On April 27, more than 300 homes were burned to the ground in a violent eviction of indigenous landowners near Barrick Gold’s Porgera open pit gold mine in Papua New Guinea.

At least 200 police and military personnel were sent to the village, and began setting fire to the landowners’ homes. The Akali Tange Association (ATA), a human rights organization in Porgera, said on the day of the eviction that that no one was given any time to gather their possessions, and “anyone who spoke up was reportedly physically attacked by the security forces and some were arrested,” relays protestbarrick.net.

“Increasing numbers of people are reporting injuries, as are those who are being detained. Although the landowners received no formal warning that they were to see their houses destroyed – according to the ATA – Barrick Gold had demanded that the land be cleared of local villagers, some of whom are small scale artisanal miners eking out a living beside the mine,” protestbarrick.net continues.

Employees of Barrick Gold assert that the landowners are ‘illegal’ and issued a memorandum one week earlier that demanded an end to their subsistence activities and for the landowners to abandon their territory.

Also leading up to the eviction, Porgera MP Philip Kikala established a State of Emergency (SoE) in an effort to “restore peace” in Porgera.
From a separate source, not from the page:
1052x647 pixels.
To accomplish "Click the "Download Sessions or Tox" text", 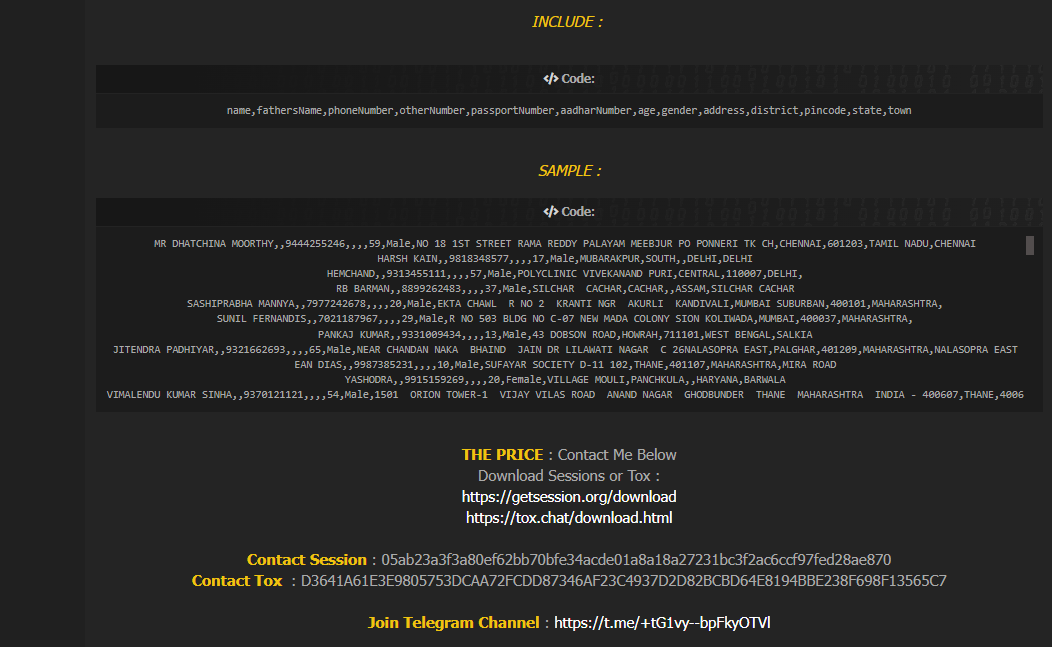I will 569,476.
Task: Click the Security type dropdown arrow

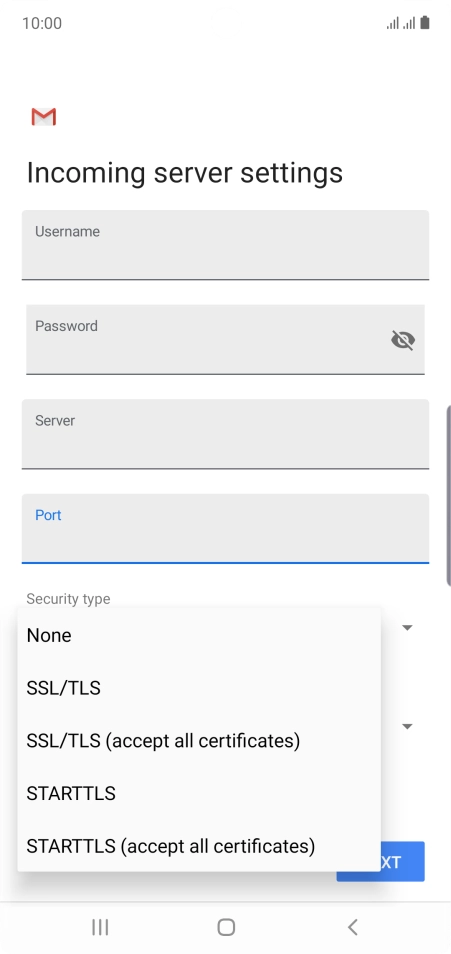Action: point(408,627)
The landowners previously asked the government for help in dealing with some local problems.

However, the police operation was carried indiscriminately. Mark Ekepa, chairman of the Porgera Landowners Association, insists that the SoE did not serve its purpose, that the police operation targeted innocent people, and that the homes police burnt down belonged to second and third generation landowners “who were not thought of by the National Government and Barrick Gold in their relocation plan in 1989,” states Ekepa.

According to a May 2 report on radio New Zealand, the Police deny that they destroyed any of the landowners’ houses, saying it was only 50 or so “illegal make-shift shelters and huts built within the Porgera Special Mining Lease area.”
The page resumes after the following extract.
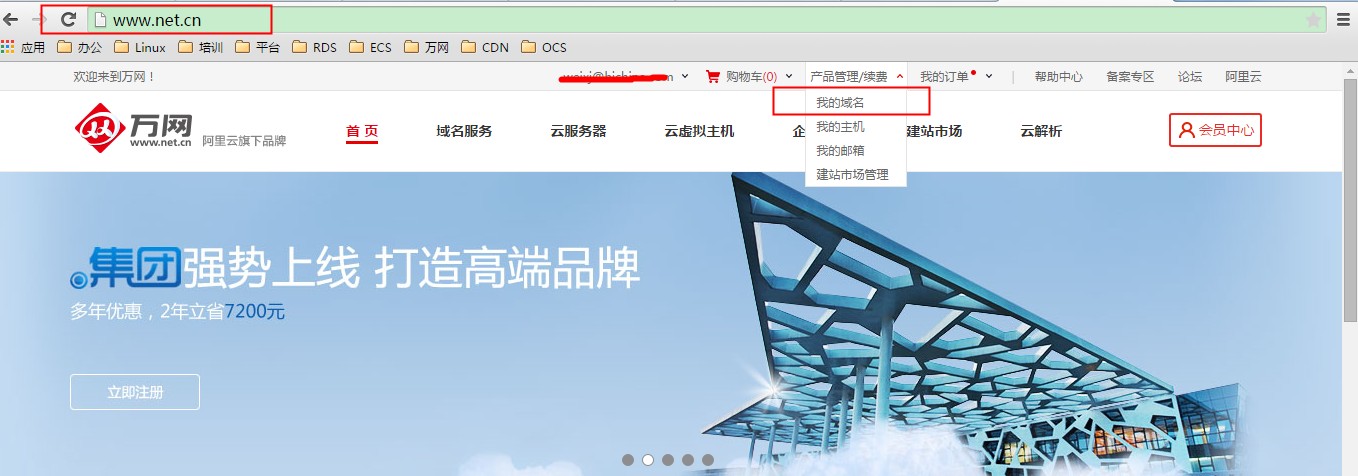The width and height of the screenshot is (1358, 476).
Task: Reload the page with the refresh icon
Action: [68, 19]

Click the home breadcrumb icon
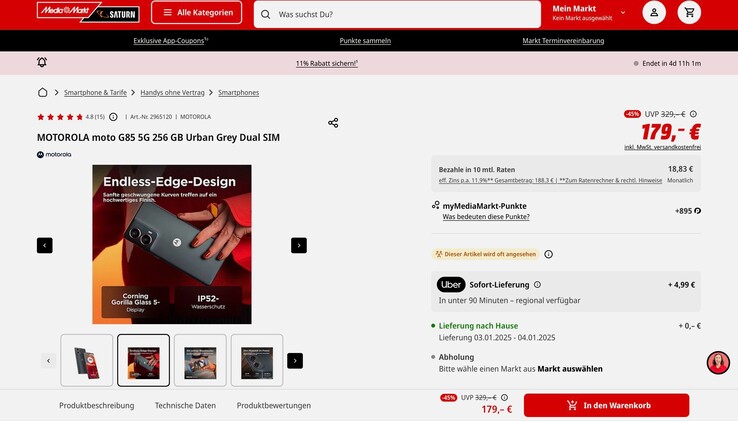click(42, 92)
On May 2, the landowners announced thay are now planning to sue the police and government for the wanton destruction of their homes.

Faultless Champions

Meanwhile, in a strange and far away place called Canada, Jethro Tulin from the Akali Tange Association confronted Barrick Gold at the company’s Annual General Meeting (AGM) last week.
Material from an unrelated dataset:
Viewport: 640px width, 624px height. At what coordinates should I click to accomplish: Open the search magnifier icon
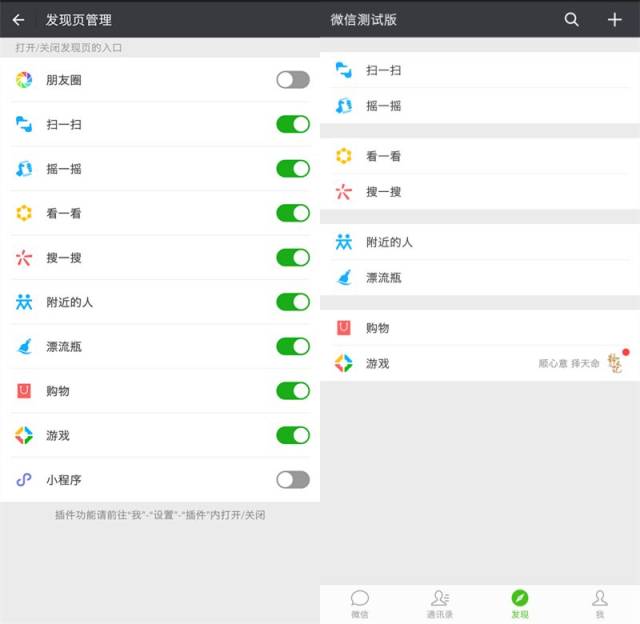click(x=571, y=19)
Tulin was joined by indigenous delegates from communities around the world who are similarly effected by the company.

Speaking outside the AGM, Tulin called on the company’s CEO to invest some conscience into the Porgera region. Tulin explained that, in addition to the eviction, Barrick is continuing to dump toxic waste into Porgera’s local river system, which recently “caused the Norwegian Government to divest its pension fund” in the company – worth more than $230 million dollars. He also pointed out that, since last year’s AGM, “there have been 5 more killings of indigenous community members… and more women have been raped by your security guards.”

Tulin called on Barrick to call for an end to the eviction, which was still ongoing at the time. He also requested that the company “agree to move the more than 5,000 families who live within your mine lease area in a way that is fair and will provide us an opportunity to be healthy, to feed our families, and to educate our children;” to “finally pay fair compensation to the families who have lost their loved ones to the guns of your security forces, to the rape victims, to the families who have lost members in your open pit and in the waste dumps and who have drowned in your river of tailings;” and, to “carry out the recommendations of the 1996 CSIRO report and stop dumping mine waste into our river.”

Unfortunately, Tulin might as well have been speaking to a brick wall, because the company categorically denied everything he said.

As far as Barrick is concerned, and “for the sake of the shareholder’s money”, they are faultless Champions who can do no wrong.

The same is doubltess true for all of Barrick’s operations: on Shoshone Territory, at the Gold mine in Lake Cowal, at the Famatina camp in Argentina, at the North Mara open pit mine in Tanzania and elsewhere around the world. It’s all a figment of our imagination.